• GIVEN TEXT
= = = = =
Comments on RV configuration

I got the bug to add solar to my truck camper to make those stays in the ski resorts more comfortable and less stressful. We take the camper up to the mountains about once a week in the winter, and we're always concerned about how much charge is remaining before and during the trip. We charge during travel and a generator during the day. The solar panels would be good to charge the batteries during the time it is parked in storage.

Being the impulsive person I am, I ordered 2-60 watt sunwize SW60 panels (17 volts), and a BZ250 MPPT controller. Right after that, I read the terrible reviews about the BZ product on this forum. I am glad for the smart input from members here. I just ordered a morningstar 15 amp MPPT controller instead.

First all, I'll like to know if any folks have any general comments about this equipment.

The 2 specific questions I have are:
Should I attach a remote battery temperature sensor? I think yes since the batteries are isolated from the main cabin.

Should the panels be connected in series to take advantage of the MPPT?

What gauge wire is appropriate for a 15 foot run?

Thanks.

Comments

  • mike95490mike95490 Solar Expert Posts: 9,583 ✭✭✭✭✭
    Re: Comments on RV configuration

    Yes, get the remote temperature sensor.

    But I don't understand the rest. A 10 or 15 W panel will keep the batteries topped off in storage - you would not need 120W.

    If you are currently running a generator, you may be able to reduce that to just a short run in the AM, and let the solar PV top of the batteries the rest of the day, I don't think 120W of PV will make a large dent in your generator run time. Use the gen to run the microwave & coffee pot and charge the batteries (while you are using the high power loads) and then shut down the generator.

    Do you have an accurate voltmeter or charge totalizer for the existing battery ? You will need to experiment with this for a couple days, to see how much you withdraw from the batteries, and what the solar vs genset replaces.
    Powerfab top of pole PV mount | Listeroid 6/1 w/st5 gen head | XW6048 inverter/chgr | Iota 48V/15A charger | Morningstar 60A MPPT | 48V, 800A NiFe Battery (in series)| 15, Evergreen 205w "12V" PV array on pole | Midnight ePanel | Grundfos 10 SO5-9 with 3 wire Franklin Electric motor (1/2hp 240V 1ph ) on a timer for 3 hr noontime run - Runs off PV ||
    || Midnight Classic 200 | 10, Evergreen 200w in a 160VOC array ||
    || VEC1093 12V Charger | Maha C401 aa/aaa Charger | SureSine | Sunsaver MPPT 15A

    solar: http://tinyurl.com/LMR-Solar
    gen: http://tinyurl.com/LMR-Lister ,

  • BB.BB. Super Moderators, Administrators Posts: 32,804 admin
    Re: Comments on RV configuration

    At this panel / controller size... It probably does not matter if you do the panels in series or in parallel...
= = = = =
• DATA EXTRACT
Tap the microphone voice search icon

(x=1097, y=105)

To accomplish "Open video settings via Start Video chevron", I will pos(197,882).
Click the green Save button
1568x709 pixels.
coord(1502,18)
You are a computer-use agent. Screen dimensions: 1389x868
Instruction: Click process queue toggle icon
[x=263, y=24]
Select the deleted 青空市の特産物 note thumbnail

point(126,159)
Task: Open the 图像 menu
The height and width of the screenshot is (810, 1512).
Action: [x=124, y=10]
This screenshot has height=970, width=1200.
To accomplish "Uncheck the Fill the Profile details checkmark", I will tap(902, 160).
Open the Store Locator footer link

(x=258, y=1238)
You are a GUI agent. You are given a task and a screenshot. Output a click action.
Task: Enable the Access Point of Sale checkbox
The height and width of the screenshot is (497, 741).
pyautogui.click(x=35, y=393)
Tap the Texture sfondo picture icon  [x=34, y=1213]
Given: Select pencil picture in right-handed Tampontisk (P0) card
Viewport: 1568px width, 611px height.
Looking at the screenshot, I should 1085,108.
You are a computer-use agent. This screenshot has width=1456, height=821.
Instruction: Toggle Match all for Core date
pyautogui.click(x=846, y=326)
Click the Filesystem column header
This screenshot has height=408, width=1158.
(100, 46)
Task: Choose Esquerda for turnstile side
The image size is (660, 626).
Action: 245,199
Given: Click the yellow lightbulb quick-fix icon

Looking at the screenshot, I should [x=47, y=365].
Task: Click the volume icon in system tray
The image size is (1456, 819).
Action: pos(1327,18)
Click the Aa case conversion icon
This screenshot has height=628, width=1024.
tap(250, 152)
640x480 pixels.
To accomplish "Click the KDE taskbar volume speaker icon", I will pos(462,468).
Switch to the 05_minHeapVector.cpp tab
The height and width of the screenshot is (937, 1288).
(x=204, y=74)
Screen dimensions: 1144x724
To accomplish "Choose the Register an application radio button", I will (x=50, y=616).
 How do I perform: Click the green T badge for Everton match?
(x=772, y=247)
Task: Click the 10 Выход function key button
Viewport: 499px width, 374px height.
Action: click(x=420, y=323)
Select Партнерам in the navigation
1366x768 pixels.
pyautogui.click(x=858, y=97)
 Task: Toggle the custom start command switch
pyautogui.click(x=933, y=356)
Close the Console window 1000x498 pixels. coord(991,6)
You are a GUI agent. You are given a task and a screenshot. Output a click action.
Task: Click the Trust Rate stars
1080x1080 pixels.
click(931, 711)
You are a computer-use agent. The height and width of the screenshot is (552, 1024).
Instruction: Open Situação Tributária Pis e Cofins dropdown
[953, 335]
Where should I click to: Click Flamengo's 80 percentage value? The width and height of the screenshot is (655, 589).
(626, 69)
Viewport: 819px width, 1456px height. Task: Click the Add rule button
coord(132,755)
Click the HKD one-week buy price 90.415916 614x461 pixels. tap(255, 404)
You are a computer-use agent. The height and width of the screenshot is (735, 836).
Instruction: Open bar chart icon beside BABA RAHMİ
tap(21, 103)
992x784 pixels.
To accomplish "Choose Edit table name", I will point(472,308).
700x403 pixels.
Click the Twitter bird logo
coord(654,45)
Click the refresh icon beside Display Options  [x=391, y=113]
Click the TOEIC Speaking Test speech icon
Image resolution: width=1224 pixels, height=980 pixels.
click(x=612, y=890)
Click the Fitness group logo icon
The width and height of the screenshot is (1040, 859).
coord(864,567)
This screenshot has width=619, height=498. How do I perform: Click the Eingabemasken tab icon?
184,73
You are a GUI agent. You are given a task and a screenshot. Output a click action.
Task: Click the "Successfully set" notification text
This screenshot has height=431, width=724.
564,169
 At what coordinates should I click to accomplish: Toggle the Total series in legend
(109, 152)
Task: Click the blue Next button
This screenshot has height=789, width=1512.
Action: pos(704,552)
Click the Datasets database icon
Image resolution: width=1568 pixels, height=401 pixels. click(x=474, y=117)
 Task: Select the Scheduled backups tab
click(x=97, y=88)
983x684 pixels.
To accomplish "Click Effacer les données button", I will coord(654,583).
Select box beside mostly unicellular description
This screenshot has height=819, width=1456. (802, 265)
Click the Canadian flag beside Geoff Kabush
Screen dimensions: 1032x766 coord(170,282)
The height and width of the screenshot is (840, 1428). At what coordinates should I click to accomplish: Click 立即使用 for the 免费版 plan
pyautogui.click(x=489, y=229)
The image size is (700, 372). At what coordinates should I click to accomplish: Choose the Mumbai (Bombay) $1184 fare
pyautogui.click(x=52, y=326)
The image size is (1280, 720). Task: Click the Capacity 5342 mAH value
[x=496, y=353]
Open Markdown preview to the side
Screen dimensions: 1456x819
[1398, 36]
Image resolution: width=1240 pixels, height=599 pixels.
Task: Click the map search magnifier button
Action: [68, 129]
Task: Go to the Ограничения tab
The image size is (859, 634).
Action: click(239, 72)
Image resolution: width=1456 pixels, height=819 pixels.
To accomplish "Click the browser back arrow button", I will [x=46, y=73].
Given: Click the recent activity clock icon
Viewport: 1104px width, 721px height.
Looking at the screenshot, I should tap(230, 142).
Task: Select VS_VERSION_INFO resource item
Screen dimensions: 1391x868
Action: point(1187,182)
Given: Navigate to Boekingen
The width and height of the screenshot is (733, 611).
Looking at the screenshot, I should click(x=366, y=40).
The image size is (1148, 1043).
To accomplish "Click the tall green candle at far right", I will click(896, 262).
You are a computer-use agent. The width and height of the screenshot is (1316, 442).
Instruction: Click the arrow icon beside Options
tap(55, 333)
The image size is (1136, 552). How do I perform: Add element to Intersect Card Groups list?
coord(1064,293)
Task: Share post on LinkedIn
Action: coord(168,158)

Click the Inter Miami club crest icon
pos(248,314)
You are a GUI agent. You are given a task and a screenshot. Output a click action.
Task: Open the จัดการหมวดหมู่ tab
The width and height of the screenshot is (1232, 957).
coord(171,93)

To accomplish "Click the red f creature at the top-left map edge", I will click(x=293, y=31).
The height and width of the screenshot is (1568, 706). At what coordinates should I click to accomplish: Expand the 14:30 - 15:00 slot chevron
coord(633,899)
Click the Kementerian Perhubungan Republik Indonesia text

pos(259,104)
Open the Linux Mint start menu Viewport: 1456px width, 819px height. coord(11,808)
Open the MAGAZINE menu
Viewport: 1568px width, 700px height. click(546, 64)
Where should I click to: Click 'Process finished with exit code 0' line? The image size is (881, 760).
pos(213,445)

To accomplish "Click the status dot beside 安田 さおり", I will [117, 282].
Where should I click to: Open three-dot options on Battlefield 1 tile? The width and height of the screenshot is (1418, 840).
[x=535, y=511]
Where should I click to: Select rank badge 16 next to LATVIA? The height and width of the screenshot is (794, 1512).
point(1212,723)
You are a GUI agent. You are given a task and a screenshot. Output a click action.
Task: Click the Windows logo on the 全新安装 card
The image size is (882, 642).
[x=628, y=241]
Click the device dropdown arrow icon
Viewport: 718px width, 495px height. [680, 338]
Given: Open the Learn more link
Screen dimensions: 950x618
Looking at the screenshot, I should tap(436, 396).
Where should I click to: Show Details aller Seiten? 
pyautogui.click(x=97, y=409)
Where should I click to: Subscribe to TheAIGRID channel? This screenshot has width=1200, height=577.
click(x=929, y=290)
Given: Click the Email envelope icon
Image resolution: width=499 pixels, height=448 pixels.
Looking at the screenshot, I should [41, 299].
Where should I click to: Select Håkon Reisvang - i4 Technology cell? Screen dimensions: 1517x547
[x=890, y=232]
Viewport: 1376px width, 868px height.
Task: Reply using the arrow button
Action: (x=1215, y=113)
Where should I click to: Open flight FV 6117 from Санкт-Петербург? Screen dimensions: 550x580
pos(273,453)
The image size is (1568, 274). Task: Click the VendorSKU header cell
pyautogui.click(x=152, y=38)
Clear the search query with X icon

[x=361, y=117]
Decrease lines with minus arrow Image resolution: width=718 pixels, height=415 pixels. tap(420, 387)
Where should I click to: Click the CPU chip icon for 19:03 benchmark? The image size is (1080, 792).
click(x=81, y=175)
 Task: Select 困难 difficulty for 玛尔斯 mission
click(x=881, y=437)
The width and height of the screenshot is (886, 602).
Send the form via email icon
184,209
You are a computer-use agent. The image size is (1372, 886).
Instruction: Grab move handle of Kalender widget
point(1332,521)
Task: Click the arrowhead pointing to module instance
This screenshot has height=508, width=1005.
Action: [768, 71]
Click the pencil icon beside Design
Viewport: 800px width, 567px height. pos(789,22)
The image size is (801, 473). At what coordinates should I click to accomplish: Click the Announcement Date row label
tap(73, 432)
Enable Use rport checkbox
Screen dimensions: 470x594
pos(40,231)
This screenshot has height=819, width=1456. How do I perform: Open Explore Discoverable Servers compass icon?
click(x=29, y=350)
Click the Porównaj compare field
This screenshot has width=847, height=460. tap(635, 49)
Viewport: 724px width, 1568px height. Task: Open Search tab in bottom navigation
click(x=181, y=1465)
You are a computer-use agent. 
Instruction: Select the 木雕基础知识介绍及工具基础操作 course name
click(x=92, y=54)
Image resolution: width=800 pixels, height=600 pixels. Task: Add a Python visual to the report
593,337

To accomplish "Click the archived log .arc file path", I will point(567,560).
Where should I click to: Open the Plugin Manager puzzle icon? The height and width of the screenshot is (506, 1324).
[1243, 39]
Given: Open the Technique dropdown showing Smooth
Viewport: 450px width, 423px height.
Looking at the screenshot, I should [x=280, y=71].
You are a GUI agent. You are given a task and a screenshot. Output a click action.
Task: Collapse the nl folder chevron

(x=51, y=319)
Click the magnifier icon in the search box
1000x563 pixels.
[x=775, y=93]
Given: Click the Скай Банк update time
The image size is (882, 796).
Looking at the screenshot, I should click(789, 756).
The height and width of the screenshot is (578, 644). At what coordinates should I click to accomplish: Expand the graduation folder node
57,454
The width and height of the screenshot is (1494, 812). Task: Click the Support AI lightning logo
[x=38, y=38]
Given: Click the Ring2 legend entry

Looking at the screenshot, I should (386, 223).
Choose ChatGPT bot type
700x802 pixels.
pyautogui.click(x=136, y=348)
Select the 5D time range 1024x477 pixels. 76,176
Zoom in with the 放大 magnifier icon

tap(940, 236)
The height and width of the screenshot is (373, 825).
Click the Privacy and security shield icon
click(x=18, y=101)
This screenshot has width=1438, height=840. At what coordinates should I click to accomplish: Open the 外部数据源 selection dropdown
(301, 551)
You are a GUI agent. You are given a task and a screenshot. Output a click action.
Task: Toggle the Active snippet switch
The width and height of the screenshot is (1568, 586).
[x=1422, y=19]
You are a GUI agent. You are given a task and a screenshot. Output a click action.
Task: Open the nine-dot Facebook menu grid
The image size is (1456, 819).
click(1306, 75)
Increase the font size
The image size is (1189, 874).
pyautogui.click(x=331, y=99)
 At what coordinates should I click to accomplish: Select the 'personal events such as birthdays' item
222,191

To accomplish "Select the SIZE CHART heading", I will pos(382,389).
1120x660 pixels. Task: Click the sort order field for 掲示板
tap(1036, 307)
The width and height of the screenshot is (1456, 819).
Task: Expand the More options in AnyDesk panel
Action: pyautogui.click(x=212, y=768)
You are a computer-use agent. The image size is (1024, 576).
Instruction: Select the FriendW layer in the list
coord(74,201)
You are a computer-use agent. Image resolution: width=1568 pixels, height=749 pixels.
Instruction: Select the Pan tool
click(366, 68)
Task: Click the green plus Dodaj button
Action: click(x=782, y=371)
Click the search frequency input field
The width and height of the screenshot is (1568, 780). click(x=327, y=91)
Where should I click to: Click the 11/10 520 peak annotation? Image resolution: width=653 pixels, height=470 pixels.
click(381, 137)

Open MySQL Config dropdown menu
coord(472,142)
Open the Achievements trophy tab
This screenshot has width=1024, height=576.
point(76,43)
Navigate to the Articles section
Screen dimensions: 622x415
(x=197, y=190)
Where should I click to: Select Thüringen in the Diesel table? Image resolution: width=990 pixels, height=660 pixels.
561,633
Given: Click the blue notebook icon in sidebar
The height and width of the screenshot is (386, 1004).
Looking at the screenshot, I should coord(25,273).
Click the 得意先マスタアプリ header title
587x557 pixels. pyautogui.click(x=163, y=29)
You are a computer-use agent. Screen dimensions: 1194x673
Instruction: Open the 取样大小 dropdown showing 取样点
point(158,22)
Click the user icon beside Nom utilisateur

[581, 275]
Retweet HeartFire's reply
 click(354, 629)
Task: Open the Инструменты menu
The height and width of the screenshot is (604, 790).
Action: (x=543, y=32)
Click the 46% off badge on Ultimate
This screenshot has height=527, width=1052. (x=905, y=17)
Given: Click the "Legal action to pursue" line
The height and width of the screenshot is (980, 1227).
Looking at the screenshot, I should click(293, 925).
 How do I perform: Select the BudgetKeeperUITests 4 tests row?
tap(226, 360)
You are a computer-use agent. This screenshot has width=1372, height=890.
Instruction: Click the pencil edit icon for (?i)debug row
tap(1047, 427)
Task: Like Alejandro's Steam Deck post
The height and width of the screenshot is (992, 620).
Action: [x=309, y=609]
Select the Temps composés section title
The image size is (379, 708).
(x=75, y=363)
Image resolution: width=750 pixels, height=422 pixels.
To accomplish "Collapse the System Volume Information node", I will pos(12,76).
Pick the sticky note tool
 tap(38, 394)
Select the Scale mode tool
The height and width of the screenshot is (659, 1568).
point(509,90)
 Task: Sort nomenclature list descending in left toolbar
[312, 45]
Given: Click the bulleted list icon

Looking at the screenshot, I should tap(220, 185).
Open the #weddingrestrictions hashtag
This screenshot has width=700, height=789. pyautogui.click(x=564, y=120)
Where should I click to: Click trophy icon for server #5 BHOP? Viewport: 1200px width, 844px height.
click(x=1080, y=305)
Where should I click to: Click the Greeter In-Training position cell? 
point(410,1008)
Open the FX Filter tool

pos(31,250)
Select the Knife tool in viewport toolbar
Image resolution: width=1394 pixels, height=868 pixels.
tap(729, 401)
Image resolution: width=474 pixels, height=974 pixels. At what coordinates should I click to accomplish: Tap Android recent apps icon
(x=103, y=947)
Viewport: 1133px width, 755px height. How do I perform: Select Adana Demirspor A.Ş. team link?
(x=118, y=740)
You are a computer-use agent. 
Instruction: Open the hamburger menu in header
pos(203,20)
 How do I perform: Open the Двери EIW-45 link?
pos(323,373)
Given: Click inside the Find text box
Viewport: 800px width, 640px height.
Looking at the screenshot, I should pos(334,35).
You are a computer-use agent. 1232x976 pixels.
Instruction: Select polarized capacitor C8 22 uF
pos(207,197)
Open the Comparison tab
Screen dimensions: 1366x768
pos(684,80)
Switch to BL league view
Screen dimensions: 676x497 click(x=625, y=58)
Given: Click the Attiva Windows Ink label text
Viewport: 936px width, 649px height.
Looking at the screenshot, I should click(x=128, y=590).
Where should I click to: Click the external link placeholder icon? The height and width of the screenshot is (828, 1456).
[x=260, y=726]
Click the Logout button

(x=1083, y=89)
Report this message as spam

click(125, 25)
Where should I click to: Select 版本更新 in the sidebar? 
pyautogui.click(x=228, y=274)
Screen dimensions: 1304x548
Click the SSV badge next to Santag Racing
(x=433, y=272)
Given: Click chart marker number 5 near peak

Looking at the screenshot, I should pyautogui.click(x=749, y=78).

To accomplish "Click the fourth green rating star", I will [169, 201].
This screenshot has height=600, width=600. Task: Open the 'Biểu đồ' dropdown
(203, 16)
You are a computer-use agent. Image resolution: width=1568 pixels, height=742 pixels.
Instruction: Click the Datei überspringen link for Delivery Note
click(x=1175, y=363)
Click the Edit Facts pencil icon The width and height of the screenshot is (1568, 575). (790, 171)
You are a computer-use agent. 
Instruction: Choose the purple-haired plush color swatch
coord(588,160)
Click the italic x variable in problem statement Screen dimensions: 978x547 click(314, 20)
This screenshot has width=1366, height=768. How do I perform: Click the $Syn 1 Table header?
= = = = =
• PROBLEM 1
Answer these questions about the RV solar thread:
(a) How many panels did the original poster order, and what wattage is each?
(b) Which controller did the poster order to replace the BZ250?
(c) What panel size does mike95490 say would keep the batteries topped off in storage?
• PROBLEM 2
Reproduce the stretch of the RV solar thread from "Being the impulsive" through "15 foot run?" word for word.

• OUTPUT 1
(a) Two panels, 60 watts each (SunWize SW60, 17 volts).
(b) A Morningstar 15 amp MPPT controller.
(c) A 10 or 15 W panel.

• OUTPUT 2
Being the impulsive person I am, I ordered 2-60 watt sunwize SW60 panels (17 volts), and a BZ250 MPPT controller. Right after that, I read the terrible reviews about the BZ product on this forum. I am glad for the smart input from members here. I just ordered a morningstar 15 amp MPPT controller instead.

First all, I'll like to know if any folks have any general comments about this equipment.

The 2 specific questions I have are:
Should I attach a remote battery temperature sensor? I think yes since the batteries are isolated from the main cabin.

Should the panels be connected in series to take advantage of the MPPT?

What gauge wire is appropriate for a 15 foot run?